Même justesse de style dans l’interprétation de l’un des grands chefs d’oeuvre de John Adams, The Wound-Dresser (Le panseur de plaies) composé en 1988 sur un poème bouleversant de Walt Whitman. On sait que le poète américain avait été infirmier durant la Guerre de Sécession. Il a écrit ce poème avec une précision presque journalistique dans des vers où, parfois, des mots sont énoncés, seuls, sans ponctuation, comme saisis par une trop grande émotion. Ce poème convient à merveille à l’univers musical de John Adams. Dieu sait si, de ce côté de l’Atlantique, certaines chapelles qui croient détenir la vérité (!) ont accusé le compositeur de tous les maux allant jusqu’à l’ostraciser par des diktats bien mesquins. Adams est un des grands compositeurs de notre époque et il faut lire, à tout prix, l’ouvrage que Renaud Machart lui a consacré aux Editions Actes Sud. Quand on écoute cette musique on oublie toute référence au « minimalisme » qui lui colle à la peau. Elle va droit à l’essentiel : l’émotion qui vous étreint, une sensibilité à fleur de peau et d’archets, un lyrisme qui sourd sous chaque vers au point que cette œuvre de maturité rappelle le Britten de Billy Bud. L’atmosphère est dessinée au début par ce long roulement sourd de timbales au-dessus duquel les cordes dans l’aigu murmurent et frémissent, comme la vie, qui vient ou qui s’en va. La voix raconte alors et décrit cet hôpital de campagne où la tendresse et l’amour, seuls, peuvent parvenir à surpasser la souffrance et la haine. Thomas Hampson, manifestement bouleversé par le poème, est le plus beau des narrateurs. La voix est superbe, le timbre toujours aussi riche, avec des aigus déchirants de beauté. Il faut l’entendre dialoguer avec les hautbois en duo, décrire imperturbablement l’horreur sur les phrases aigues de la trompette (admirable Philip Smith), trompette de guerre, de mort ou, au contraire, de vie à tout prix. Jusqu’à cette phrase dramatique où la voix de Hampson devient encore plus poignante, et s’épanouit presque jusqu’au cri, celui de Whitman face au blessé mourant : « Je ne pourrais refuser, en cet instant de mourir pour toi si cela pouvait te sauver ». L’œuvre s’achève à nouveau sur les cordes qui s’épanchent dans l’aigu jusqu’au pianissimo le plus ténu et au silence final. The Wound Dresser est une œuvre difficile, elle ne se livre pas facilement.
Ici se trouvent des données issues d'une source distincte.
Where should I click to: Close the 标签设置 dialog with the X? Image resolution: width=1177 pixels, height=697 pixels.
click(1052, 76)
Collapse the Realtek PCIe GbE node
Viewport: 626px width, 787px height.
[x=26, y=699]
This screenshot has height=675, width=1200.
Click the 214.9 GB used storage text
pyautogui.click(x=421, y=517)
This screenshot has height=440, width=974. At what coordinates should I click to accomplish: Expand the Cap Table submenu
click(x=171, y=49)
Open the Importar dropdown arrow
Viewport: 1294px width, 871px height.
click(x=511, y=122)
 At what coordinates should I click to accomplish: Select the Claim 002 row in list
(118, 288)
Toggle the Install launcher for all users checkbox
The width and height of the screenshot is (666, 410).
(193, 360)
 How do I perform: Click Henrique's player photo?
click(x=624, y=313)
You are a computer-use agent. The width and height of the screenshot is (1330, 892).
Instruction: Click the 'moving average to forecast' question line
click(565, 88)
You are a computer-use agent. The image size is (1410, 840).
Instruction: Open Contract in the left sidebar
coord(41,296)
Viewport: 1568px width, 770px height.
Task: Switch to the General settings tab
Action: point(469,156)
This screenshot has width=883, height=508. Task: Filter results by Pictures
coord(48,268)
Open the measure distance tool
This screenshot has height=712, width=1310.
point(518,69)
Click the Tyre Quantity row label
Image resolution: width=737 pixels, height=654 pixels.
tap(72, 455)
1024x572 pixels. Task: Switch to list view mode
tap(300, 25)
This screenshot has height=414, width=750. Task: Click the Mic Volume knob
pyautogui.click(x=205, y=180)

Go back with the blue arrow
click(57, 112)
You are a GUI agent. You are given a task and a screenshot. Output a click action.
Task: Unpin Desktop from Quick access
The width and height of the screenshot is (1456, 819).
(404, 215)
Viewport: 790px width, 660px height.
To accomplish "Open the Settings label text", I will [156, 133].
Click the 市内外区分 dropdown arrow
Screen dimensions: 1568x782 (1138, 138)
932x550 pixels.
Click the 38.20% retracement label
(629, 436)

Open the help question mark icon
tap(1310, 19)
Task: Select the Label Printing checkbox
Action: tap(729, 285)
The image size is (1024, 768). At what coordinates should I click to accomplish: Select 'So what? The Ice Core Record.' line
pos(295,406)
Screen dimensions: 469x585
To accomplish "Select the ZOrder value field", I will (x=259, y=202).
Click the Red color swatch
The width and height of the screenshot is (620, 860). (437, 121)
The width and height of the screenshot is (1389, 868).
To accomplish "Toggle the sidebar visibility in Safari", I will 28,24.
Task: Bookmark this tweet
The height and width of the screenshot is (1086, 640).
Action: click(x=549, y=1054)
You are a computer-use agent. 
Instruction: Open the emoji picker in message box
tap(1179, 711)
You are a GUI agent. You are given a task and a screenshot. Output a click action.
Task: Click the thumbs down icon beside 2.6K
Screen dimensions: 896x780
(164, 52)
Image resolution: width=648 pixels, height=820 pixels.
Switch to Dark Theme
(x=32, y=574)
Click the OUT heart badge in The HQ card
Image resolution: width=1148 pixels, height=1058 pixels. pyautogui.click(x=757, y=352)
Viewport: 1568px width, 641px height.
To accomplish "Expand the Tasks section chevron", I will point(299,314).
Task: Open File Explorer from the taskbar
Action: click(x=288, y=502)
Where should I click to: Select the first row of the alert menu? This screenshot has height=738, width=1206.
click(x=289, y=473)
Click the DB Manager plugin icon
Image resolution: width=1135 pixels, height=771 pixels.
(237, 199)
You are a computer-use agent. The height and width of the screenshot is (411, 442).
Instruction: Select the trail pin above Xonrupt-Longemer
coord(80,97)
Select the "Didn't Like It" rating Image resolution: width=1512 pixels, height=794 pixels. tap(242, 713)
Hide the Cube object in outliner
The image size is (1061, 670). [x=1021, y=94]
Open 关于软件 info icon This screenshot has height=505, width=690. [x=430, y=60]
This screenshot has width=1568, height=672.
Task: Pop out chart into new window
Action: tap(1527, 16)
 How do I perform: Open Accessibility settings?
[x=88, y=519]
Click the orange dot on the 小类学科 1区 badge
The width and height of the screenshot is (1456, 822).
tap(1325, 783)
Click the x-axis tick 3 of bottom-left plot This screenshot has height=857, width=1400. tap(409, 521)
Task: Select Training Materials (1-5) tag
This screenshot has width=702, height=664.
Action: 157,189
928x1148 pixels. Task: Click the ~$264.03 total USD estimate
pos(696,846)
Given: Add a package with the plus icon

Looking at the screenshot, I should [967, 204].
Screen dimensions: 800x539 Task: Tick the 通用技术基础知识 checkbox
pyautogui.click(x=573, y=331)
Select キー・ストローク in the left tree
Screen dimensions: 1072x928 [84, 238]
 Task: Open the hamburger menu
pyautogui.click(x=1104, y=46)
Il faut de tels interprètes pour lui donner cet impact immédiat et cette émotion qui vous prend et ne vous lâche plus.
Après l’entracte, même intensité avec l’Inachevée de Schubert (un premier cor- Philippe Meyers- et une petite harmonie extraordinaires) et les Trois Pièces pour orchestre de Berg où l’orchestre au grand complet est salué par une ovation qui nous vaut deux bis (Beethoven, Sibelius) de haute volée.